The new management, opening its doors in 2004, resurrected two of those, renaming Cedar Wood as simply Cedar, and Navy Lime as simply, Navy. They have also been adding to their men’s line with such fragrances as: 32 North (oceanic), 64 West (woods), Somers (oriental), Mary Celestia (orange woods), Nautilus (yet to be experienced by me), and Calypso (green oceanic).

Calypso opens with an orange citrus blast (neroli, orange), supported by an herbal petitgrain and basil. The peach/apricot like fruit notes of loquat are at its heart and its base is provided by the dry warmth of geranium, cedar and musk.

The impression is that of an aromatic green fragrance with sweet citrus, a fruity heart and an overall acquatic vibe. It is most refreshing and provides a kaleidoscope of fragrance, quite appropriate to the name given it.

A welcome addition to their men’s line.

21st July, 2020

MAAI by Bogue Profumo

BOGUE – MAAI (2014)

A blast of luxuriant resins greets the nose upon initial application. They are a bit sharp at first, but quickly warm. I sense cedar wood as well, though it is not listed in the note tree. (The note tree itself is rather secretive, announcing “resins,” “spices,” “incense infusions,” and “animalics,” without revealing any by name.)

Soon the florals begin to enter, slowly and quietly, with tuberose and ylang leading the procession. I can’t detect the rose or jasmine listed. Cinnamon and cardamom (ala Laurent’s Opium) appear alongside. The animalics arrive with civet, musk and castoreum prominent. It all settles down to a deep, warm, masculine aroma, reminding me of a carpentry emporium: the aroma of freshly sawed wood, combining with shellac, lemon oil and honeyed turpentine.
I am unable to detect any sandalwood or oak moss, although other Basenoters do.

As with MEM, Bogue’s blending and use of obviously quality oils is stellar. This is one I would be hard pressed to label as unisex, as it is to my nose overwhelmingly masculine, just as MEM is unabashedly feminine by nature.

Recommended for those into the “woods” genre.

18th July, 2020

MEM by Bogue Profumo

BOGUE – MEM (2017)

With its 23 notes, MEM looks daunting on the page and one expects a jumble of olfactory sensations. The reality is quite different.

Initially I detect a beautiful tuberose, though it is not listed as a note. This is perhaps an overdose of Ylang. This is quickly followed in succession by lavender, peppermint and vanilla. So far fresh and uplifting, with that rich creamy ylang/tuberose hovering over all.

Five minutes in the civet appears, a quiet restrained civet, along with the musk and castoreum, thus providing a new, warm, animalic base for the creamy florals and crisp lavender/peppermint to dance upon.

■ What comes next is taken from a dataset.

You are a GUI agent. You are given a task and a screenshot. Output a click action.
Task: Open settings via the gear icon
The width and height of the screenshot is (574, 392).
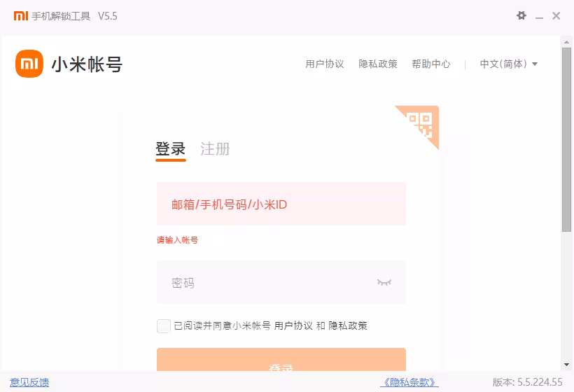522,15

The blending is stellar. One gets the impression of a Guerlain from the 1930s or 1940s. It’s that well done.

Into the dry down we are in Jicky territory – lavender and vanilla, but the brightness of the peppermint is still present in the background.

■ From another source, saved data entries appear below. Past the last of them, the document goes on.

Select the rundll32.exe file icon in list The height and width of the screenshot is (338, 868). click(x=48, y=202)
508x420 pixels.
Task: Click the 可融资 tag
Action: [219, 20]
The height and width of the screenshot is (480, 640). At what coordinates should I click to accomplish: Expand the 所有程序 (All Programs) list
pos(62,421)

MEM is a true surprise in this modern perfume world of chemical and synthetic ingredients. It all smells “real” and it smells well thought out, both rarities nowadays. Highly recommended for those into vintage scents. The price tag is daunting, but this is one of the very few highly priced items that may just be worth the investment.
16th July, 2020

Mary Celestia by Lili Bermuda

Mary Celestia (2014)

This limited edition scent by Lili Bermuda has been well received by most reviewers and those I know who have purchased bottles. It however really seems to be a matter of personal taste as to whether it is embraced or shunned and the refusal of the Lili Bermuda company to offer sample vials does seem a “shoot yourself in your own foot” sort of marketing, as who nowadays is going to spend more than $200 on a scent as a blind buy. I hear it is now reduced to about half that amount.

What does it smell of? At first you get a citrus blast of grapefruit, bergamot, orange blossom and neroli, so you are getting an orange dominated opening. The neroli is strong enough to last well into the dry down.

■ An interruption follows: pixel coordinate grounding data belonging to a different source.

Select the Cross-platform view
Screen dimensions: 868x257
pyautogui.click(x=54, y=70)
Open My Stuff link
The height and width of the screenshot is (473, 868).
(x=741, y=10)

A simple combo of rosewood, ambergris and musk provides the support and thus we have in the middle the effects of an orange-dominated “woods” category of scent. It is very nice, not very unisex, far more feminine to my way of thinking.

It is not special in any way, but one does have the assurance that the company does not use chemicals or synthetics, so you are getting the real deal here.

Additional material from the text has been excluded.